I take the subway at Pacífico. Progressively, as I descend underground, first at the ticket window, then crossing the turnstiles, on the escalator leading to the platform, the viscous heat at ground level doubles, triples, until it reaches its peak inside the carriage. Without being quite full, there are a lot of people and as we approach the city centre we are increasingly crushed together. Someone comments: It must be about fifty degrees in here.

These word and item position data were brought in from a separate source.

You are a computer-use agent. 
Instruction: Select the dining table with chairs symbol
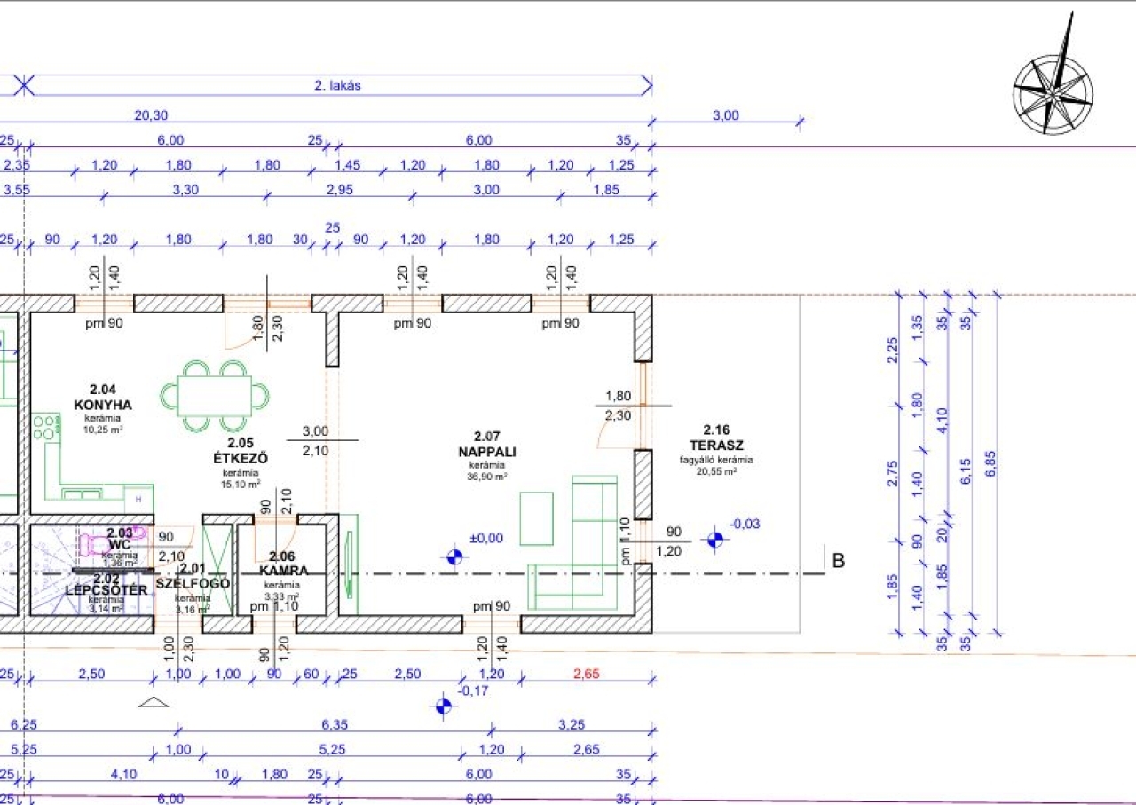pyautogui.click(x=215, y=396)
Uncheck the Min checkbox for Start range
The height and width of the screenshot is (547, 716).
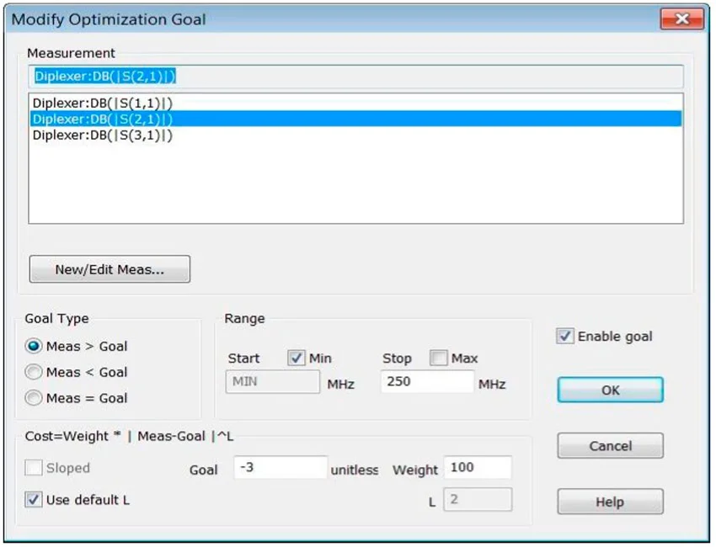296,358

There are three people around me with whom I can’t help maintaining physical contact. In front of me, behind me, arms, back, even the head of a boy with endless dreadlocks who will spend the entire journey rearranging his hair and scratching everyone else’s faces with it. There are men in suits, ladies with bags, a down-and-out, a group of percussionists who don’t really know where to put their drums. There’s a girl who’s unbelievably dressed, the seams of her trousers on the verge of bursting, a fat man sleeping, his cheek plastered against the window, and a very pregnant woman who provokes a ripple of sympathy as soon as she gets on. Strong garlic breath wafts through this atmosphere, impossible to identify which mouth it comes from. I breathe as best I can; I hope it’s over soon.

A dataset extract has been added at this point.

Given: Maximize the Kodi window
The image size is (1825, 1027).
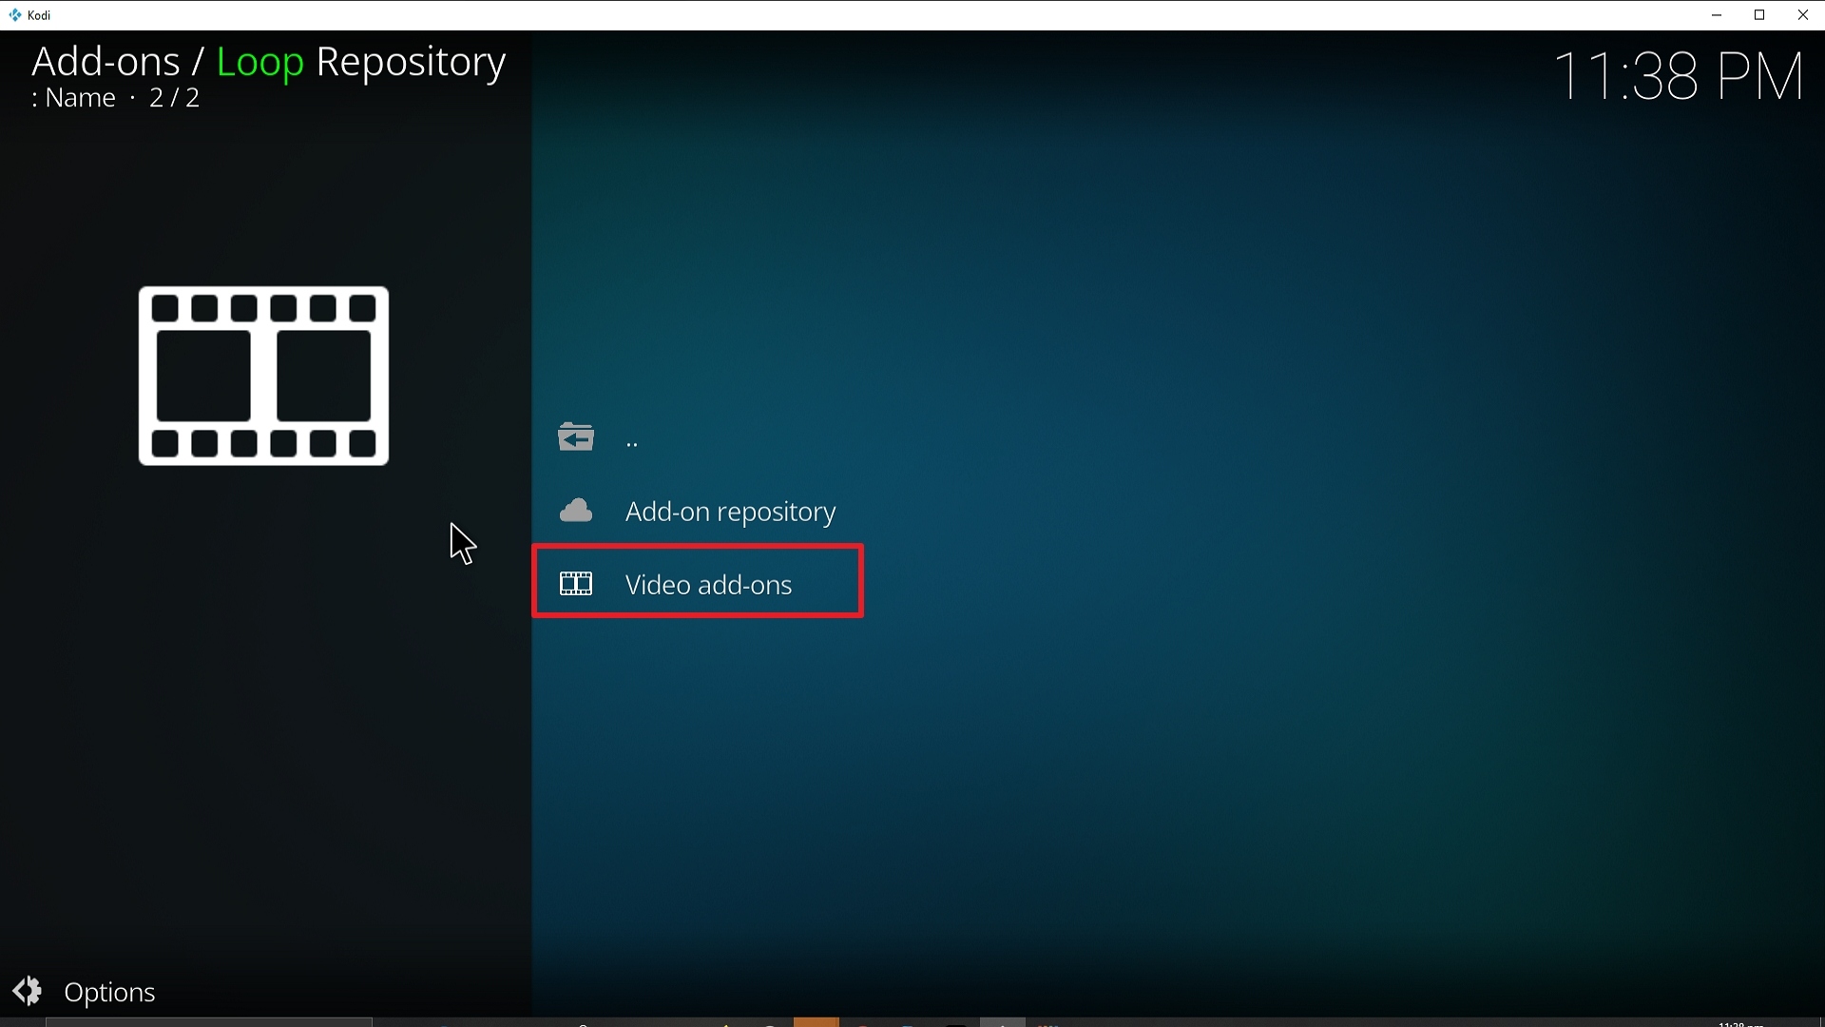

Between Callao and Tribunales, more or less halfway, the train stops dead. Not violently, but still forcing us into a swaying motion that continues until we find our balance as a mass. Two minutes pass and the thing that causes irritation, ill humour, in some cases anxiety, is not knowing what’s happening, or how long we’ll be left stranded. Some accept it with resignation and, as well as sighing, they adopt bored expressions, checking the time on their mobiles with no hint of rebellion. Others, because that’s the way they are, a matter of temperament, start talking loudly, sound off about the subway workers, speculate, swear at no one in particular.

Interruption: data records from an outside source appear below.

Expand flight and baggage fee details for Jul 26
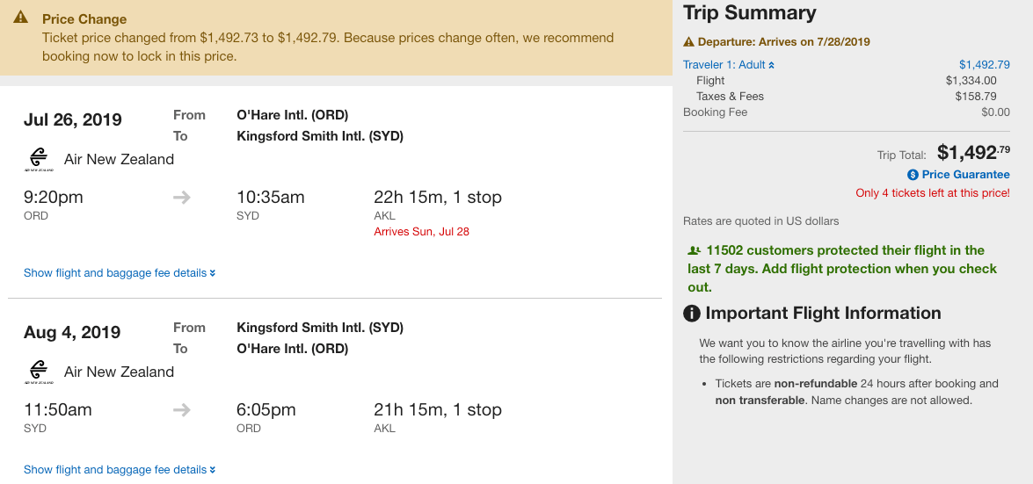 [120, 273]
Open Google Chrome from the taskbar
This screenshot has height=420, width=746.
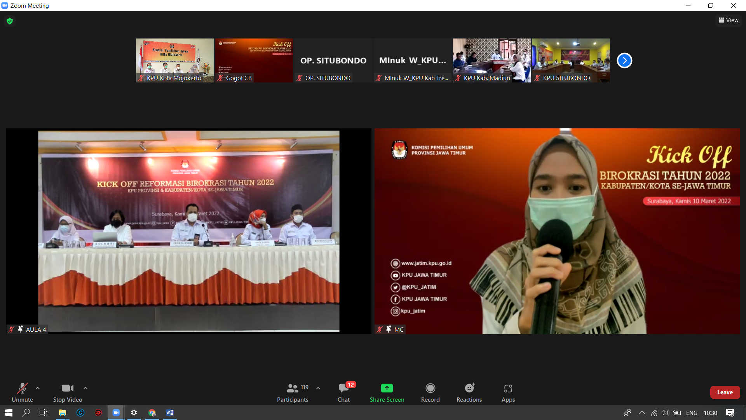(152, 413)
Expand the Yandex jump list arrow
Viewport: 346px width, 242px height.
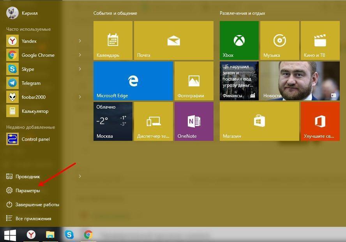pos(80,41)
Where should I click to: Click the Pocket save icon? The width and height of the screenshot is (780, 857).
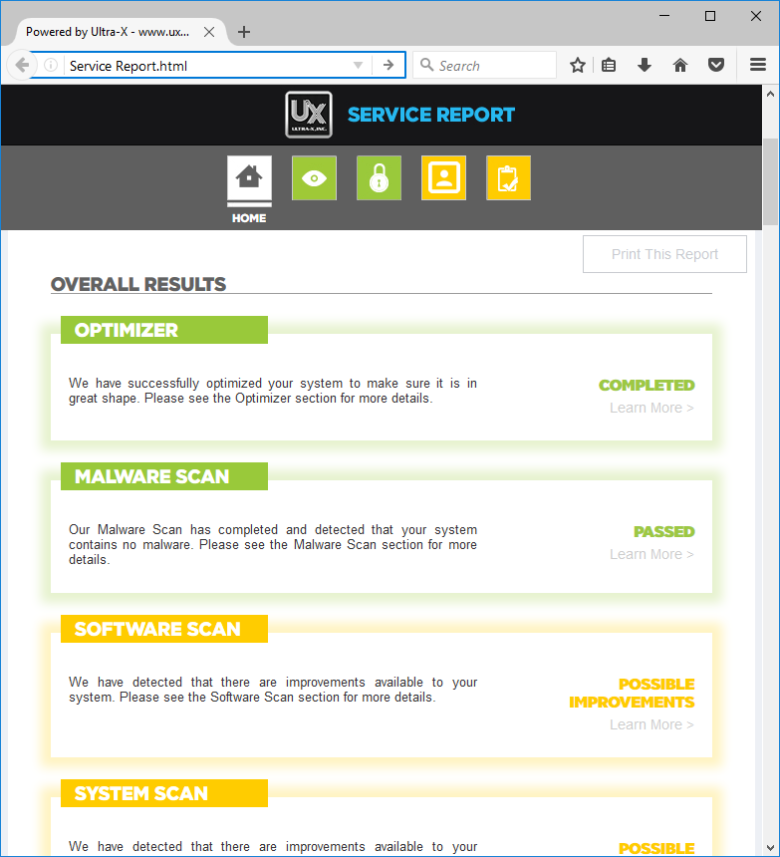(x=715, y=65)
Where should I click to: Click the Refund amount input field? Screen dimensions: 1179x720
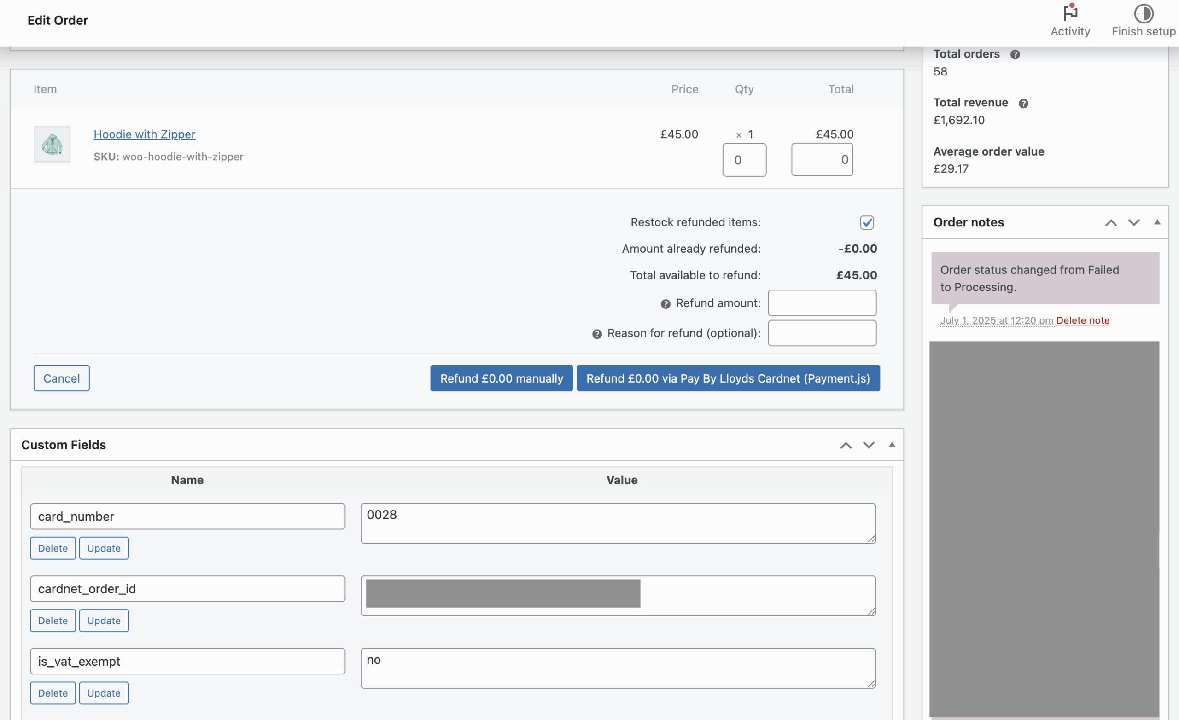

One man, the most agitated, he must be about forty with lots of curly grey hair, overplays his annoyance and, clearly without thinking about it, bangs his fist against the emergency box and pulls the red lever which peals out a shrill alarm, extremely high-pitched, as if to scare off rats. The man is met with synchronised disapproval. His intended heroism, the fact that he assumed his anger on behalf of the rest, makes him the target of all eyes. The hell is almost eternal. Fifteen minutes of enclosure, siren and sweat. Just about at the limit of what we can tolerate, just before someone carries out the threat of fainting, those standing next to the windows notify us of a movement of torches at the edge of the tunnel, they calm us down. Here, here, repeats one man and taps at the glass with his finger, fearing they’ll pass us by, the way it happens in dreams.